O esporte segue mudando a vida de muitas pessoas, e foi o que aconteceu com Maria Laíde, de 73 anos, Conhecida como Dona Azul, que viu no boxe, como o esporte pode trazer mais ânimo e autoestima.
Dona Azul faz parte do projeto Geração Nocaute. Inciativa da Associação de Mulheres Unidos Venceremos (Amuv) juntamente com a Casa Mestre Ananias.
Localizado no bairro do Bixiga, na capital Paulista, o projeto proporciona aulas duas vezes por semana.
A criação do projeto veio com o intuito de proporcionar uma rotina mais ativa, um envelhecimento mais saudável e interação social.
Em entrevista á Folha de S.Paulo Dona Azul Contou: “Mudou tudo na minha vida. Sou outra mulher, parece que tenho 15 anos. Tenho mais força, mais coragem, mais ânimo”
A sergipana nunca pensou que aos 73 anos iria praticar essa modalidade e diz que o boxe devolveu disposição para trabalhar e viver.
O professor é Wellinton Souza, e antes de dar início ao projeto, buscou saber dos próprios moradores e de outros movimentos sociais do Bixiga, quais eram as maiores adversidades que os idosos da região enfrentavam.
Após as conversas, os problemas que mais apareceram foram: solidão e falta de atividade física. E, então, por esses motivos, surgiu o Geração Nocaute.
o professor explicou à Folha: “Apesar de ser um bairro central e muito movimentado, a gente tem uma população grande de idosos que não é enxergada porque não está transitando pelas ruas”
Físico sem dores e autoestima
Maria Alaíde começou a frequentar as aulas há pouco mais de um ano e afirma que a mudança foi surpreendente.
Agora, a idosa tem mais disposição para trabalhar e também teve melhoras nas suas dores – artrite e artrose. “Nas mãos, os dedos estavam ficando tortos. Já não estão mais. Tem um defeitozinho, mas é bem menos. Disse Maria.
Como afirma o Professor Wellinton, todas as alunas estão apresentando melhorias na coordenação motora, postura, equilíbrio e na mobilidade.
O boxe exige a execução de alguns movimentos que, no dia a dia, não são muito executados, como trabalhar os dois lados do corpo, manter a guarda alta, recuar e avançar.

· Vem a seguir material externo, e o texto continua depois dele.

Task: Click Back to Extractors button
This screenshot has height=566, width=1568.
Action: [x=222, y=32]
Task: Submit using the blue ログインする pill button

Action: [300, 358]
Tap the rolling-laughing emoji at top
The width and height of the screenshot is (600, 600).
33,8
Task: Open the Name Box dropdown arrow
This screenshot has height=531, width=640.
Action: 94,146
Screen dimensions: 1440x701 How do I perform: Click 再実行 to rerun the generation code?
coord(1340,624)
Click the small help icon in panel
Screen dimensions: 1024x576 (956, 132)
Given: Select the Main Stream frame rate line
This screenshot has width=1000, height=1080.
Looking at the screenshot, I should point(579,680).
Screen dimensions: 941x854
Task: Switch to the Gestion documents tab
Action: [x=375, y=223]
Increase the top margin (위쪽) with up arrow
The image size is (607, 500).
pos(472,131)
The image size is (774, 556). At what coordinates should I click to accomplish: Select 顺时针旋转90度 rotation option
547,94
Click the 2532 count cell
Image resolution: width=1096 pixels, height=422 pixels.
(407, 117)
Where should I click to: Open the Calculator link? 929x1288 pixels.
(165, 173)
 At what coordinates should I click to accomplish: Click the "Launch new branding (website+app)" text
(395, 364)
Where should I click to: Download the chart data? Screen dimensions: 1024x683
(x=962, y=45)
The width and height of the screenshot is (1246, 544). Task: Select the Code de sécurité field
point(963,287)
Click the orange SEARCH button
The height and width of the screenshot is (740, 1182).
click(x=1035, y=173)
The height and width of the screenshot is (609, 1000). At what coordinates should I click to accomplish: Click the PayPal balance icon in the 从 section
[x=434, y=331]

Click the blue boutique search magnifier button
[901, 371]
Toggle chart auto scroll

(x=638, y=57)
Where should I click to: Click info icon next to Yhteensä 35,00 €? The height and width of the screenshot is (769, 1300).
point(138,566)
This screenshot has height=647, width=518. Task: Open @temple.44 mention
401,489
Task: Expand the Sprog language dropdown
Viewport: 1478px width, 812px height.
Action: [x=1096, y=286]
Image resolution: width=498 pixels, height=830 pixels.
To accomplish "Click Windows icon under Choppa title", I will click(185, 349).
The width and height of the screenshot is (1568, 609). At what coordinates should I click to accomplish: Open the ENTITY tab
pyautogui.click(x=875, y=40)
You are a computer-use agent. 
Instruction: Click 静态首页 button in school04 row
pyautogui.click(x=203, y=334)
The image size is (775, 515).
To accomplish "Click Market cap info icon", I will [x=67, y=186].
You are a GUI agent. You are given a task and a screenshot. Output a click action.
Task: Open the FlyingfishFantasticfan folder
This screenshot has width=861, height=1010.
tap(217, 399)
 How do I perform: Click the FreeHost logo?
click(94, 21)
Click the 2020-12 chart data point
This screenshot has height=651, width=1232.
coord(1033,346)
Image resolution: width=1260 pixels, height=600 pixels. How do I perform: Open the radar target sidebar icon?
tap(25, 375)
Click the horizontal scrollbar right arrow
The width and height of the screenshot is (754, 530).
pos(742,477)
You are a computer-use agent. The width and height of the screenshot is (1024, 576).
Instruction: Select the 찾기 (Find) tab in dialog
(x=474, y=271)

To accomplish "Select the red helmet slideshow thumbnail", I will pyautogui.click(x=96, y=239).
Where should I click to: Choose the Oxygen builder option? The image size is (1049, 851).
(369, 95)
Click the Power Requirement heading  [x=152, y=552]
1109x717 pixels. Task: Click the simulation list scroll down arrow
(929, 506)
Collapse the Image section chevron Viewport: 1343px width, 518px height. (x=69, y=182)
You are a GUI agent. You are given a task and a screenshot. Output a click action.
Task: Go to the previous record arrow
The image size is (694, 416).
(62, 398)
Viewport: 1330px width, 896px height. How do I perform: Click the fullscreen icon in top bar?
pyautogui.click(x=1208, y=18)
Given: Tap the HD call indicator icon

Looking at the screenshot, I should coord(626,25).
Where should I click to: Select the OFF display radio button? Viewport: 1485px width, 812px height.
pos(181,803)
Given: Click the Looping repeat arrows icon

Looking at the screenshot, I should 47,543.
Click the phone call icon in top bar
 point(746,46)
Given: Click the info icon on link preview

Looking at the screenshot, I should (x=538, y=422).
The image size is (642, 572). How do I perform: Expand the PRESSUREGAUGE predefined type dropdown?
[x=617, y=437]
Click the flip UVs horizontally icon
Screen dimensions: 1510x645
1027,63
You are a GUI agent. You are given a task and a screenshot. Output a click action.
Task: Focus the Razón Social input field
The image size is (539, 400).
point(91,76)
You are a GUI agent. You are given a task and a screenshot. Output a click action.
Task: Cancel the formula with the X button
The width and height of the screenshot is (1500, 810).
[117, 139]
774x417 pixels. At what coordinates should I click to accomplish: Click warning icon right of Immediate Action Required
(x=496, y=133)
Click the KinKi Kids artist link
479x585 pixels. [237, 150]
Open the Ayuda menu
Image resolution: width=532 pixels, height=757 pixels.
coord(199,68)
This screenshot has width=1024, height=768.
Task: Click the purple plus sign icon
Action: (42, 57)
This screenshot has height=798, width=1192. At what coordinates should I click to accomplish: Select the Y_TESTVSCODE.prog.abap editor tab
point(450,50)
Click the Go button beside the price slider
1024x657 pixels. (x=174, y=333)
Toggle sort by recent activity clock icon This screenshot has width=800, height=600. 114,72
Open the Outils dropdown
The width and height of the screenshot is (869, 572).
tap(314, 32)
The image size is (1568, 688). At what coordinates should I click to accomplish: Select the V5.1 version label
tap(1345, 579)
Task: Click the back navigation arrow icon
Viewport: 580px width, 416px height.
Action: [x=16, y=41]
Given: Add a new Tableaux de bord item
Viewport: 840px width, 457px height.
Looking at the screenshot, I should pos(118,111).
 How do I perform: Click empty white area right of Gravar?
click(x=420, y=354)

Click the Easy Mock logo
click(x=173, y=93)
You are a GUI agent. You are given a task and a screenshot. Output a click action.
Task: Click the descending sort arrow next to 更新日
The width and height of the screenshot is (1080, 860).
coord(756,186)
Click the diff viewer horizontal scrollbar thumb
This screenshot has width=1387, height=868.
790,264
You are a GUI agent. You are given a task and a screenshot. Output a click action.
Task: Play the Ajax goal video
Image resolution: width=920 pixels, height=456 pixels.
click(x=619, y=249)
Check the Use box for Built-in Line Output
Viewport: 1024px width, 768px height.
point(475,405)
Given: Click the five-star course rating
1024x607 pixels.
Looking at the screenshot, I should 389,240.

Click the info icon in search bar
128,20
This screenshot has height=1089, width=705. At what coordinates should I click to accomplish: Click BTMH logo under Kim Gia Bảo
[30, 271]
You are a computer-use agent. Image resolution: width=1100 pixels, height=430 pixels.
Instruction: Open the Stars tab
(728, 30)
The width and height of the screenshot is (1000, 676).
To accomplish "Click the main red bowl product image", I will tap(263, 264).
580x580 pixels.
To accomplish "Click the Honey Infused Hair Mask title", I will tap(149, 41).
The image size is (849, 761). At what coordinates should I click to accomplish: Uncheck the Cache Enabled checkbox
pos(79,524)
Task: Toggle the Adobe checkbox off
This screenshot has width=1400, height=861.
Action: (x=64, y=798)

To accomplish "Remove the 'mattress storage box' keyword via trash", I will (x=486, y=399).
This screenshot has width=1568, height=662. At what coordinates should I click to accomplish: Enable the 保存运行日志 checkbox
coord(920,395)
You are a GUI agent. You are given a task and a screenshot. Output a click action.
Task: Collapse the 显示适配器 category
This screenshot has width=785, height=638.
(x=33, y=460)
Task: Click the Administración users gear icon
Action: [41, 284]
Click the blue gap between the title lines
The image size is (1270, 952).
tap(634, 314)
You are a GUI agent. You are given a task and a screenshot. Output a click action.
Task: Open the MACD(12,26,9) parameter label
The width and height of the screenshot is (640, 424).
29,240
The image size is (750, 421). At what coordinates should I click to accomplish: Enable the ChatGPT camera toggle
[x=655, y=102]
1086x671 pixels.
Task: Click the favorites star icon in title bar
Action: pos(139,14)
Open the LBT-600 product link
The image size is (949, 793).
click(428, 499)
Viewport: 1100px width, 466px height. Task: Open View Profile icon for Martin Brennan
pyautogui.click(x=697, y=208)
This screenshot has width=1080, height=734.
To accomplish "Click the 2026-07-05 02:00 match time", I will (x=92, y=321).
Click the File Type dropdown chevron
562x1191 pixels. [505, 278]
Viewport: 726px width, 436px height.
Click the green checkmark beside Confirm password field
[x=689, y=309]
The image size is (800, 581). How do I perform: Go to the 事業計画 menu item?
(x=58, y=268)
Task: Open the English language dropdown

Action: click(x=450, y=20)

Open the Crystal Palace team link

Em entrevista para à Folha, o educador físico Rondinei Silva Lima que é coordenador de Grupo de interesse em Atividade Física e Longevidade da Sociedade Brasileira de Geriatria e Gerontologia (SBGG), disse: “O processo de envelhecimento vem com a diminuição da força, da agilidade e do condicionamento físico. O boxe traz ganho em todas essas aptidões”.
Também ressaltou que, as aulas em grupo impactam positivamente na saúde mental, pois reduzem o isolamento social e aumentam a sensação de pertencimento.
“ Não adianta ficar dentro de casa fazendo crochê”
Determinadas e cheias de confiança, as idosas até participaram de um campeonato com atletas experientes. Dona Azul, mesmo nervosa, entrou para a luta determinada.
“Pensei: vou meter o pau. Se ela quebrar minha cara, eu vou quebrar a dela”, brincou Maria.
A mesma concluiu: “ Não adianta ficar dentro de casa fazendo crochê. Não, minha filha, não pode parar, não. Se parar, morre”.
É incrível ver como o esporte pode transformar a vida das pessoas, sejam elas de qualquer idade. Dona Azul segue firme com os treinos, e é uma inspiração para que cuidemos do nosso corpo e mente.